**Written exercise**.
Answer these questions about the text on the IPCC mitigation report:
(a) On what date did Working Group III release its report?
(b) By what percentage did global carbon dioxide emissions grow during 2010-2019?
(c) Which sector contributed most to net anthropogenic greenhouse gas emissions in 2019, and what was its share?

On 4 April 2022, Working Group III of the United Nations Intergovernmental Panel on Climate Change (IPCC) released its much anticipated contribution to the Sixth Assessment Report, Climate Change 2022: Mitigation of Climate Change

The third report in the trilogy follows the publication of the Impacts, Adaptation and Vulnerability report in February 2022 and the Physical Science Basis of climate change report in August 2021.  This latest report assesses global progress on climate change mitigation and pledges and considers sources of emissions.  It further describes developments in emissions reductions and mitigation efforts.  This is a comprehensive report, drafted by 278 authors, 354 contributing authors from 65 countries reviewing over 18,000 scientific papers, and generating over 59,000 review comments.

The report tells us that average annual greenhouse gas (GHG) emissions were at their highest levels in human history in the last decade (i.e., 2010-2019), albeit at a lower growth rate than the previous decade (i.e., 2000-2009). During the same period, global GHG emissions grew by 12% and global carbon dioxide emissions by 13% (footnote 41).  The report considers the greenhouse gases of fluorinated gases, nitrous oxide, methane, net carbon dioxide from land use, land use change and forestry, as well as carbon dioxide from fossil fuel and industry, as shown in the figure below.  This also shows that the largest growth in absolute emissions was from carbon dioxide from fossil fuels and industry, followed by methane.  Methane emissions received considerable attention at the 26th Conference of Parties (COP26) of the UN Framework Convention on Climate Change COP26 held in November 2021. 

A key takeaway from this latest report is that achieving the Paris Agreement targets of 1.5°C or 2°C requires “rapid and deep and in most cases immediate GHG emission reductions in all sectors”.  In 2019, the breakdown of total net anthropogenic (i.e., human-induced) greenhouse gas emissions are shown in the figure below.  The energy supply sector was the largest contributor (34%), followed by industry (22%) and transport (15%) (B2.1). 

The report considers a number of future emissions pathways.  In the global modelled pathways limiting climate change to 1.5°C with no or minimal overshoot or to 2°C with immediate action, it is projected that global GHG emissions will peak between 2020 and 2025, with rapid and deep emissions reduction in 2030, 2040 and 2050 (C.1).  However, the authors point out that unless policies beyond those implemented at the end of 2020 are strengthened, GHG emissions will rise after 2025 leading to a median of 3.2°C by 2100.  (ibid)

**Dataset excerpt**.

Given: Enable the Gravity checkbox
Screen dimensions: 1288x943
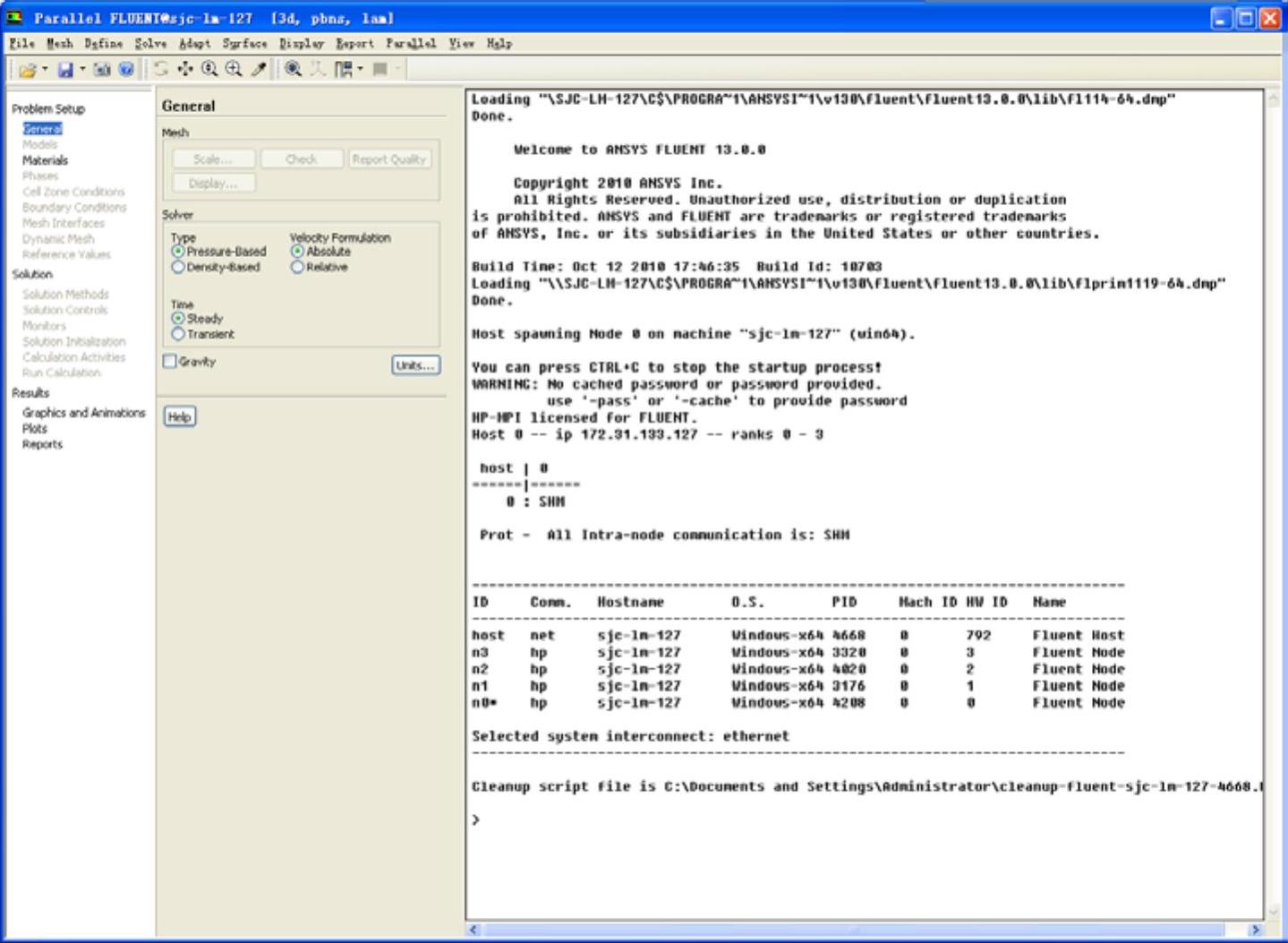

**Result**.
(a) 4 April 2022
(b) 13%
(c) The energy supply sector, at 34%